Thursday, April 18, 2024

Eco-friendly hydrogen combustor cuts CO2 emissions from gas-fired plants

Tackling global climate change will require developing solutions to scale carbon capture or decarbonization in all sectors that produce carbon dioxide (CO2).

To meet this requirement, a research team at the Korea Institute of Machinery and Materials (KIMM) has developed an eco-friendly hydrogen co-firing combustor for domestic gas turbines used in power generation that reduces carbon dioxide emissions. The researchers say this is the first time that such technology has been developed in South Korea.

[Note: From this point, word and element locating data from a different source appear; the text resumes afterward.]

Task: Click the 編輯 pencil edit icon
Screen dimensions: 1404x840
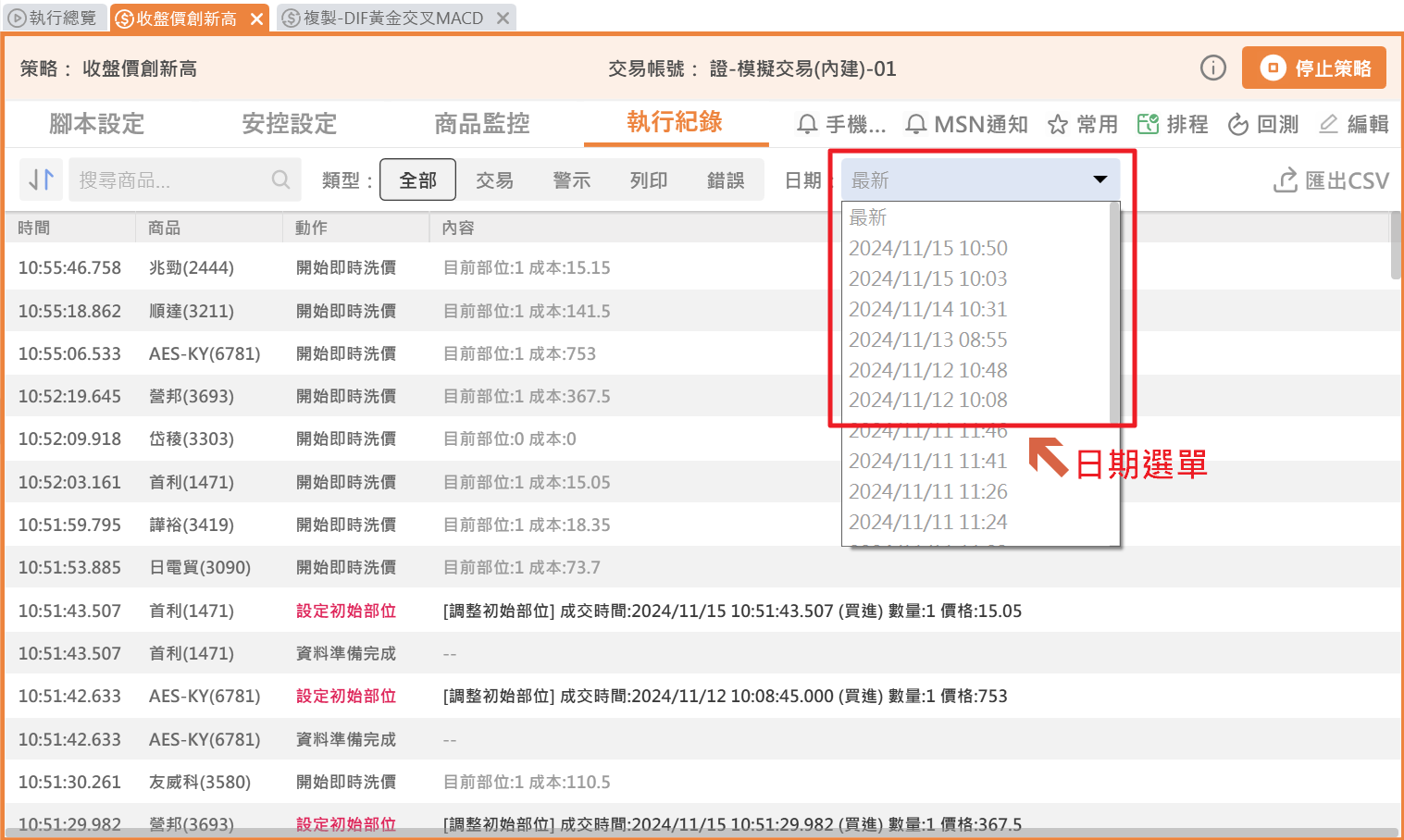Action: point(1328,124)
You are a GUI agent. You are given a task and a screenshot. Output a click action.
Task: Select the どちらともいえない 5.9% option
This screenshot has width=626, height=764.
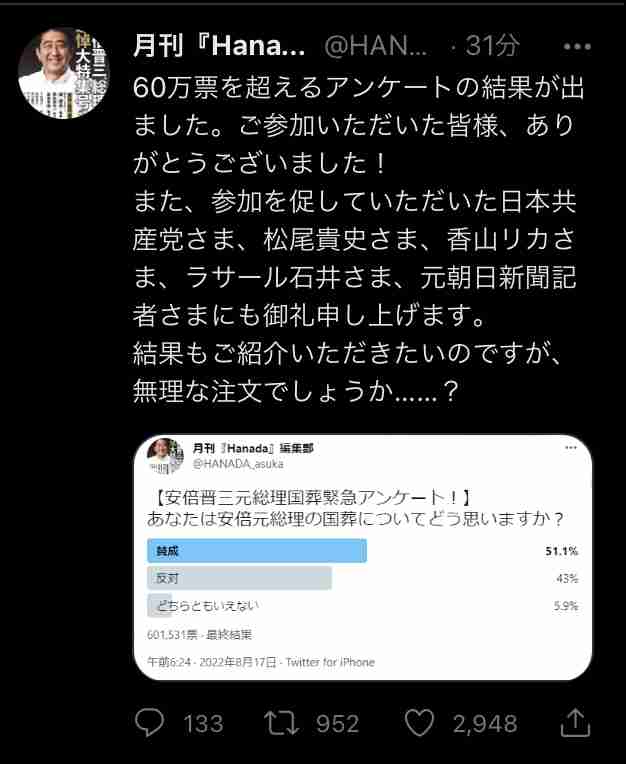363,606
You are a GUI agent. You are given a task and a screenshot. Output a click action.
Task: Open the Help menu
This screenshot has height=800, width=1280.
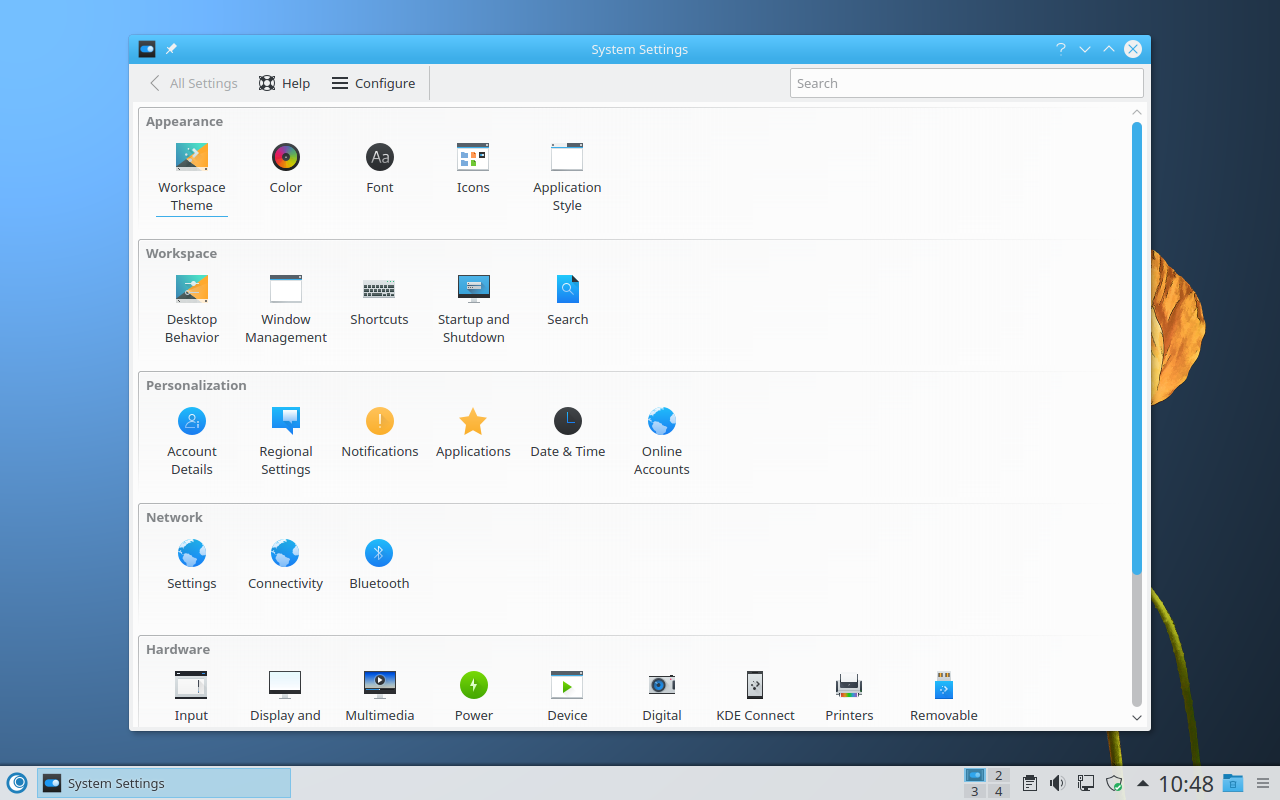pyautogui.click(x=284, y=83)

KIMM has plans to perform a demonstration of its application to power plants.

The use of hydrogen as a fuel has some disadvantages, such as the risk of high temperatures and flashbacks. Therefore, to overcome this, KIMM improved a fuel injection method that includes fuel splitting, staging, and fuel hole modification. This improved combustion chamber was implemented with the heavy-duty gas turbine developed by Doosan Enerbility. As a result, NOx and combustion instability could have been suppressed to the same level as the original LNG gas turbine while burning a 30% hydrogen fuel blend.

Previously, many efforts were made to encourage the development of co-firing hydrogen combustors, but performance verification was difficult due to the lack of proper combustion test facilities in South Korea. Therefore, the combustor developed by KIMM was transferred to the German Aerospace Center (DLR) during the development process and successfully passed combustion tests in a high-pressure environment. These conditions mimic actual gas turbine operating conditions, and their performance has been verified accordingly.

The development of hydrogen co-firing technology by domestic research institutes and its application to domestic gas turbines shows a way to achieve carbon neutrality in South Korea.

The research reduced the CO2 emissions by 10.4% compared to 100% LNG power generation. Now, KIMM plans to increase the percentage of hydrogen content in fuel by over 50%, thereby causing a 21.4% reduction of CO2 by 2024. Additionally, the team is focusing its research efforts on the goal of developing a 100% carbon-free hydrogen combustion technology by 2030.

“Unlike LNG heavy-duty gas turbine in South Korea, which began as a fast follower, this hydrogen combustor is technologically equivalent to those from leading companies. If we can accelerate its commercialization through demonstration projects will help pave the way for South Korea’s next-generation new growth industry,” KIMM President Sang Jin Park stated.